The Department of Computing at Cork Institute of Technology (CIT) has announced new online Masters degree in Information Design & Development for 2016-17, together with a certificate and a postgraduate diploma. There aren’t any undergraduate or postgraduate university courses in the UK for technical communication, so online courses in other countries can be an alternative solution.
In comparison to the technical writing training courses companies such as Cherryleaf offers, a Masters course should offer a considerable amount of academic rigour. Our courses are focused on the functional skills of doing the work of a Technical Communicator, whereas a university course should make you think about the theories and assumptions that underpin technical writing theory and best practices.

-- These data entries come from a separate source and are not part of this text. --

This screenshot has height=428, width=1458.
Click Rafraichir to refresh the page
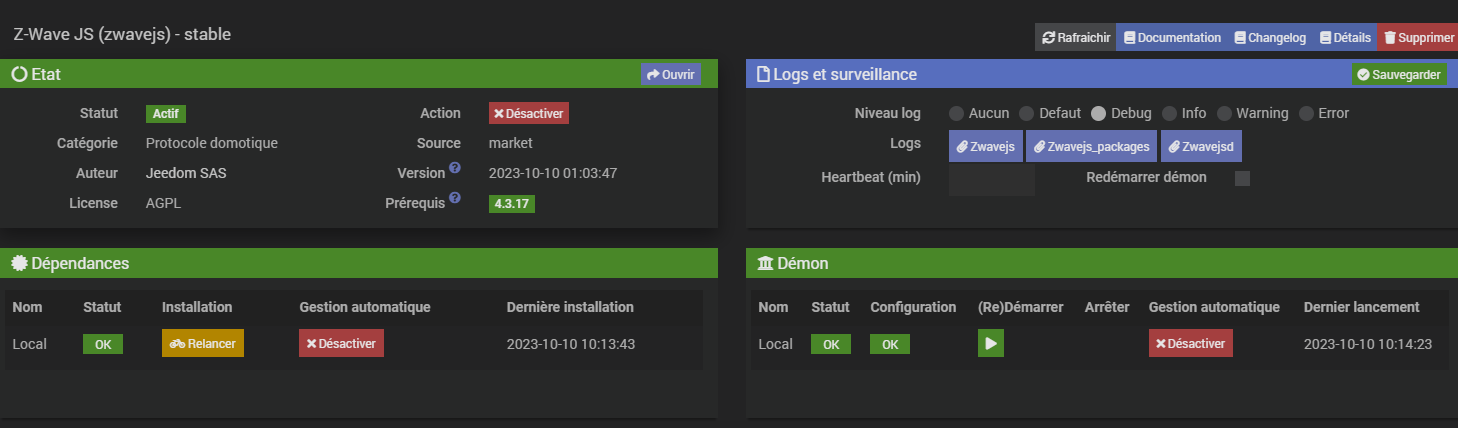[x=1075, y=38]
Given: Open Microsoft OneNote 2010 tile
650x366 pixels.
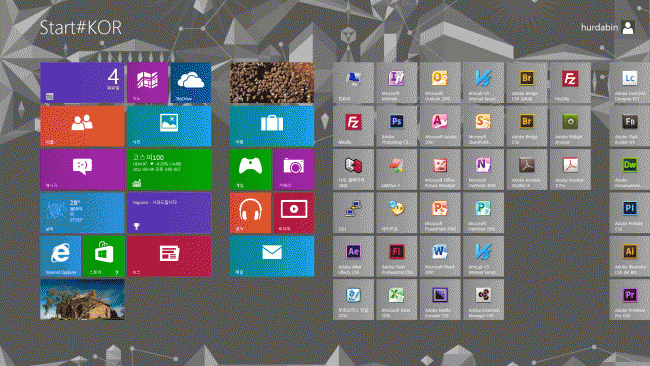Looking at the screenshot, I should pyautogui.click(x=483, y=170).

The course outlines for the three courses that CIT offers look quite good. The certificate covers Information Strategy, Information Design & Development, Multimedia Production, and XML in Technical Communication. The postgraduate diploma adds Human Information Interaction, Document Project Management and Emerging Technological Trends, plus an elective module (Information Analytics, Scripting for System Admins, or a free choice of other modules). The elective modules aren’t directly relevant to technical communication (particularly the one on scripting), but sometimes there can be value in looking outside a field for ideas. For the MSc, you conduct a research project.
Surprisingly, there doesn’t seem to be much on e-learning, the Write the Docs movement, API documentation or localisation. I also wonder if there’s much investigation into the sturdiness of the long-standing theories of technical communication.
The four semester, 18 month, Masters course costs €6,300; the postgraduate diploma course costs €4,200; and the certificate course costs €2,100.